**Document excerpt:**

OpenRouter Transcription

Multi-lingual audio transcription via OpenRouter (Gemini, etc). Available on ClawHub.

OpenRouter Transcription by @obviyus is a ClawHub skill that provides multi-lingual audio transcription using OpenRouter's model routing. Instead of being locked into a single transcription provider like Whisper, this skill routes audio through OpenRouter to access models like Gemini that excel at multi-lingual transcription with context awareness and speaker diarization. The skill is particularly valuable for OpenClaw users who already have an OpenRouter API key configured. Rather than setting up a separate Whisper API key or running a local Whisper instance, you can leverage your existing OpenRouter credits for transcription. The skill handles audio format conversion, chunking for long recordings, and language detection automatically. Available on ClawHub for one-command installation, this skill integrates cleanly with OpenClaw's voice note handling. When someone sends a voice message on Telegram or WhatsApp, the skill can automatically transcribe it and include the text in the conversation context. For multilingual users or those receiving voice notes in various languages, the auto-detection is a significant quality-of-life improvement over single-language transcription tools.

Tags: transcription, multilingual, skill

Category: voice

Tips

Install from ClawHub with `openclaw skill add obviyus/openrouter-transcribe` — requires an existing OpenRouter API key
Use Gemini Flash through OpenRouter for fast, cost-effective transcription of short voice notes
For longer audio files, the skill automatically handles chunking — but check your OpenRouter rate limits for large batches
Pair with Telegram's voice note feature for seamless voice-to-text in conversations

Community Feedback

Multi-lingual audio transcription via OpenRouter. Supports Gemini and other models for accurate transcription across dozens of languages.

**Assignment 1:**
On the OpenRouter Transcription page, what does installing the skill from ClawHub require?
**Assignment 2:**
Continue the OpenRouter Transcription page from its last line.

**Information shown:**

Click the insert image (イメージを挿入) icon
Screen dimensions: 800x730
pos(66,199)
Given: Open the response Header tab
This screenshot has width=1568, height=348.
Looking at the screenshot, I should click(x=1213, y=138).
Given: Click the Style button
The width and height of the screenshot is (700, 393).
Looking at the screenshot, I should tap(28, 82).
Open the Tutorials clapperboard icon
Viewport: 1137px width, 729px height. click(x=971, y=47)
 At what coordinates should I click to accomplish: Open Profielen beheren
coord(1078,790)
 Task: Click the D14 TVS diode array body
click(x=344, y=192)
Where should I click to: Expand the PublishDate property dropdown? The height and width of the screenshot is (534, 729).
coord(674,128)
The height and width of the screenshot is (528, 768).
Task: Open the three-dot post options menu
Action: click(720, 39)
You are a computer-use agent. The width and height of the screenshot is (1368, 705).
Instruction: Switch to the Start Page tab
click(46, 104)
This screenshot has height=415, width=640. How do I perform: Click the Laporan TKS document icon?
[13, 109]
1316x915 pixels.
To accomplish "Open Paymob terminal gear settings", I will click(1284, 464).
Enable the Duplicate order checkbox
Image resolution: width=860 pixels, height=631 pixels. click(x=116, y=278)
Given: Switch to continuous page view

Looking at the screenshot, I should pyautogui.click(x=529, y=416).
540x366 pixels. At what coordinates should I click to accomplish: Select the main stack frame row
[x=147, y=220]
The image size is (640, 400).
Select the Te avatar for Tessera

**Task response 1:**
An existing OpenRouter API key.

**Task response 2:**
— ClawHub

Multi-lingual audio transcription via OpenRouter (Gemini, etc). Available on ClawHub. No separate Whisper setup needed.
— OpenClaw Showcase

Frequently Asked Questions

How does this compare to OpenAI Whisper?

Whisper is purpose-built for transcription and is highly accurate. This skill offers flexibility — you can use Gemini or other models through OpenRouter, which may handle multilingual content and context better. It also avoids needing a separate OpenAI API key.

Which languages are supported?

Language support depends on the underlying model you route through OpenRouter. Gemini supports 100+ languages. The skill auto-detects the spoken language, so you don't need to specify it in advance.

Does it handle background noise well?

Modern vision/audio models like Gemini are reasonably robust to background noise, but quality depends on the recording. For noisy environments, recording closer to the speaker and using higher-quality voice notes helps significantly.